Le destin que s'écrit Jacques Coeur est fascinant. Un simple bourgeois (ou presque) qui, à la faveur de que ce Rufin présente comme les prémisses de l'absolutisme qui fleurira en France à peine plus d'un siècle plus tard, s'élève bien au-delà de ce qu'il pouvait imaginer, commerçant sur toute l'étendue du monde connu, s'enrichissant bien au-delà de ce qu'un homme peut compter, siégeant au Conseil du Roi… Mais un tel succès ne peut faire que des envieux, à commencer par le Roi lui-même, et une ascension aussi fulgurante ne peut qu'appeler une disgrâce toute aussi totale.
J'ai pris un certain plaisir à la lecture de la jeunesse puis de l'ascension de Jacques Coeur, d'abord parce que j'ai pu soit m'identifier soit comprendre certaines de ses interrogations sur le sens à donner à sa vie, ensuite parce que j'ai beaucoup appris sur cette période de l'histoire de France qui suit la Guerre de Cent Ans. On la voit souvent comme la fin d'un interminable Moyen Âge où les non-experts tels que moi mélangent les évènements d'un millénaire en quelques lignes de livre d'histoire mal digérées. Charles VII n'est pas seulement le roi couronné par
Jeanne d'Arc, j'ai appris qu'il avait initié de nombreuses réformes, notamment fiscales et commerciales, mais aussi en terme de politique étrangère et de réforme sociale, on voit se dessiner les règnes de
François Ier et son goût pour l'art et l'Italie et de
Louis XIV et la cage dorée qu'il tisse autour des princes et aristocrates qui ne lui feront plus d'ombre.

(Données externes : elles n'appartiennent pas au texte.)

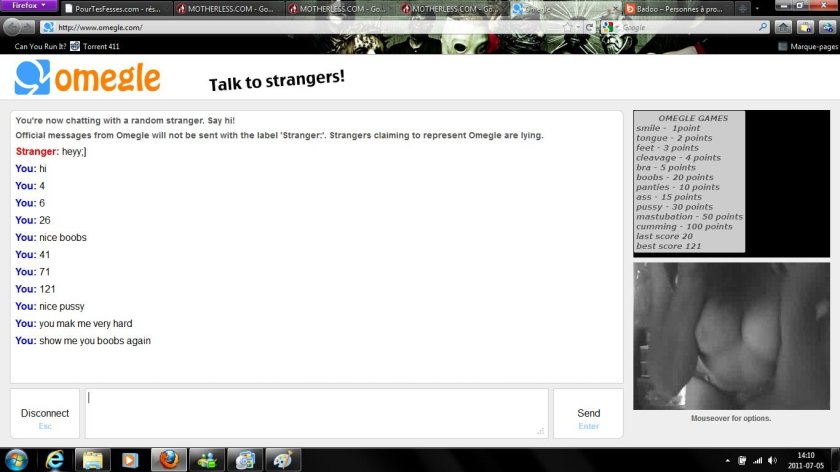840x472 pixels.
Task: Click the search magnifier in Google box
Action: coord(763,27)
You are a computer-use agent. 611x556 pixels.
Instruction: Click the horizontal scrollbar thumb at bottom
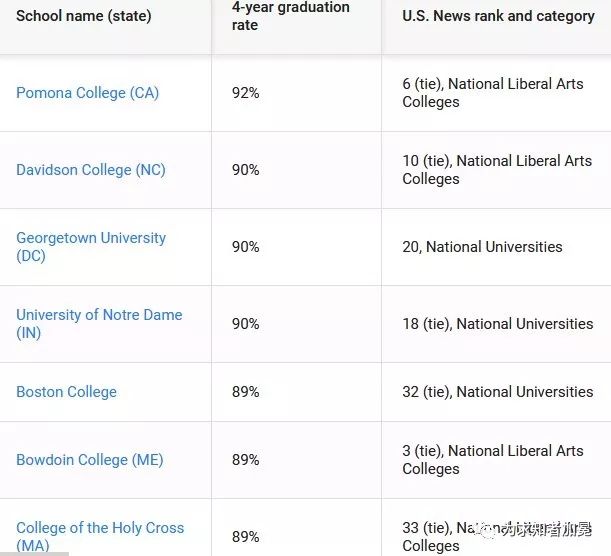(x=34, y=554)
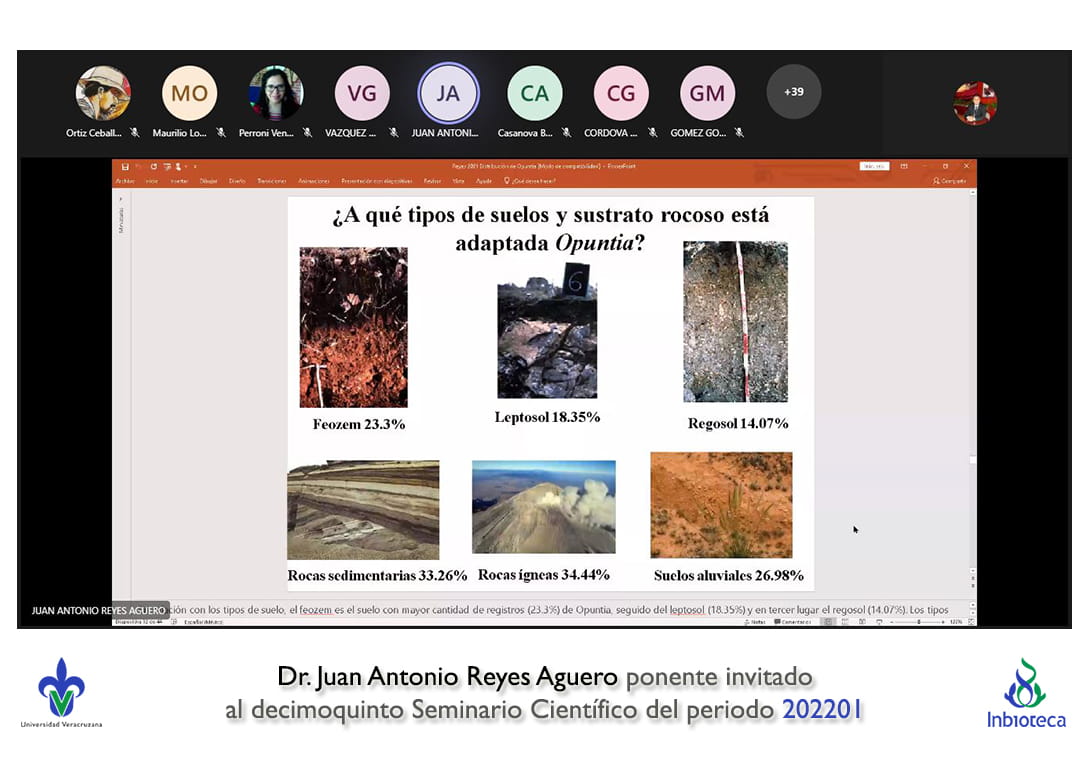The image size is (1090, 760).
Task: Open the Archivo menu
Action: pyautogui.click(x=125, y=181)
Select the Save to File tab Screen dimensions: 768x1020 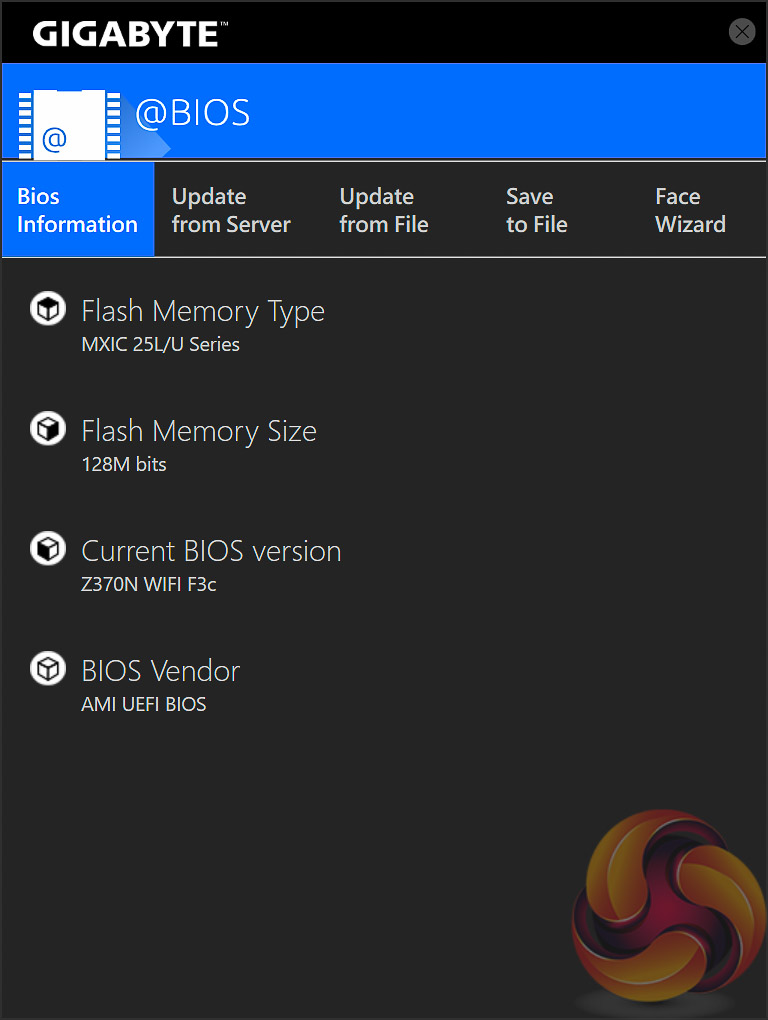click(x=537, y=210)
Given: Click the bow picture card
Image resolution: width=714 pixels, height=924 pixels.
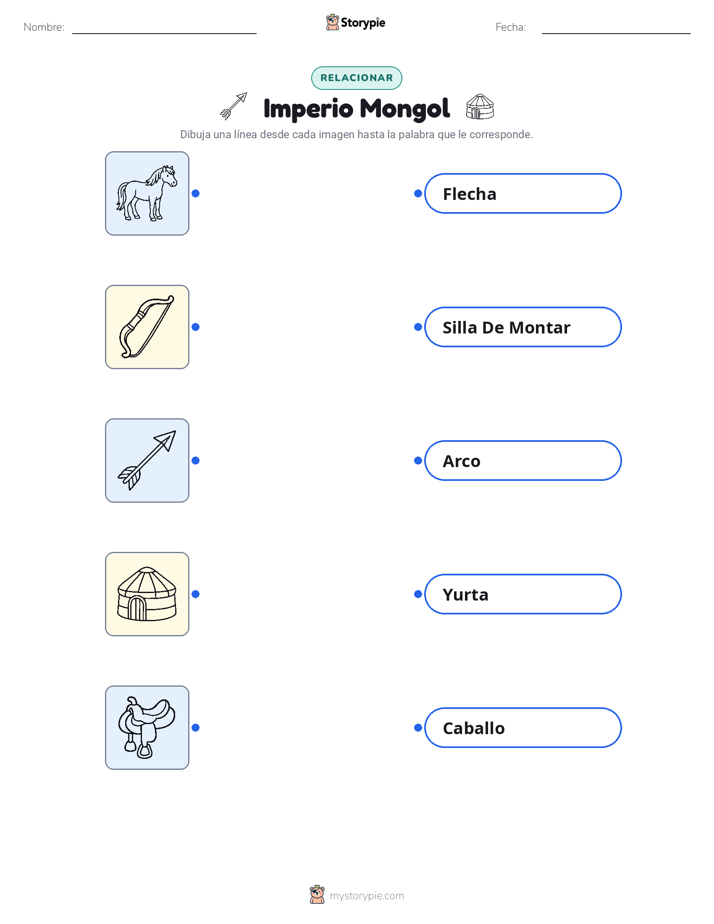Looking at the screenshot, I should (x=147, y=327).
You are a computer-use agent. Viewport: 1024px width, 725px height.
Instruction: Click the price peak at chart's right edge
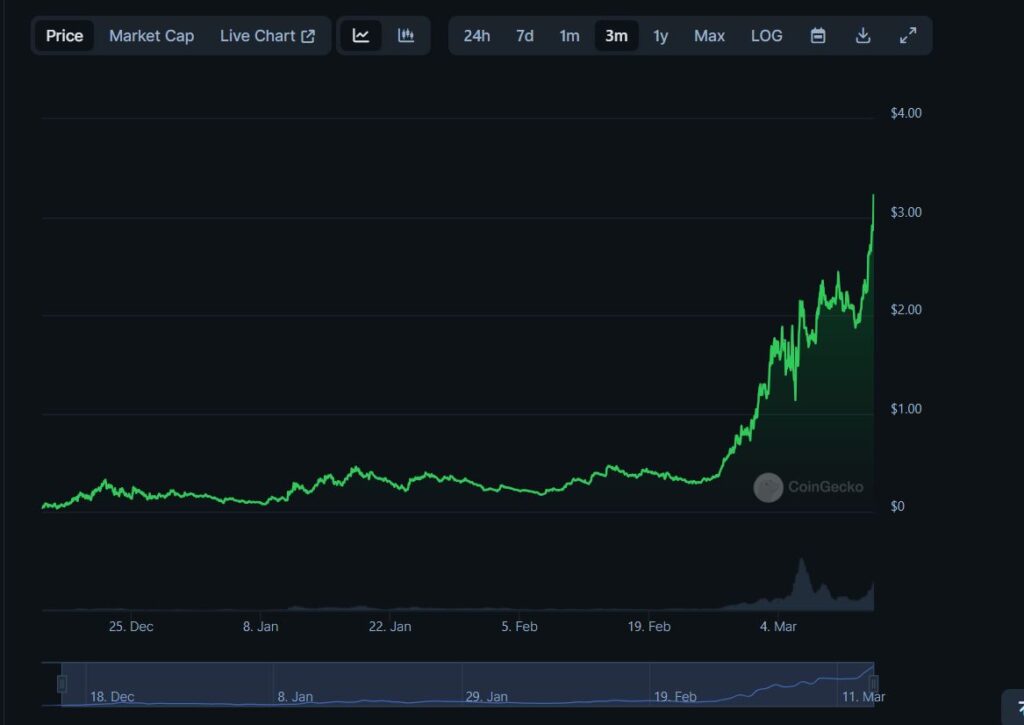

Mais, passé ce premier intérêt, il me semble que le livre s'essouffle. Nouvelle charge pour Jacques Coeur, nouveaux bénéfices et ascension toujours plus haute, cela devient un peu répétitif. Puis c'est l'apparition d'Agnès Sorel et là les sentiments sonnent faux. Puis c'est la chute, et on a l'impression que Rufin, s'il a connu une ascension dans les milieux humanitaires et politiques qui lui permettent de se mettre à la place du Jacques Coeur des débuts, ne sait plus ce que son personnage peut bien éprouver à ce moment de sa vie, que lui-même n'a pas encore eu à subir.
Les deux derniers tiers du livre m'ont donc parus un peu poussifs, ce que je regrette. J'espérais en effet que ce livre me réconcilierait avec cet auteur, que j'avais tant aimé lors de ma belle lecture de
L'Abyssin, il y a quelques années, sur la terrasse de Bubanza, quand je ne pouvais attendre que les journées de travail se finissent pour dévorer les aventures de Jean-Baptiste Poncet.
le grand Coeur n'est hélas pas à la hauteur de mes espérances, il reste au même niveau que
Rouge Brésil, c'est-à-dire un livre trop tiède pour le sujet qu'il traite et pour ce qu'il laisse espérer.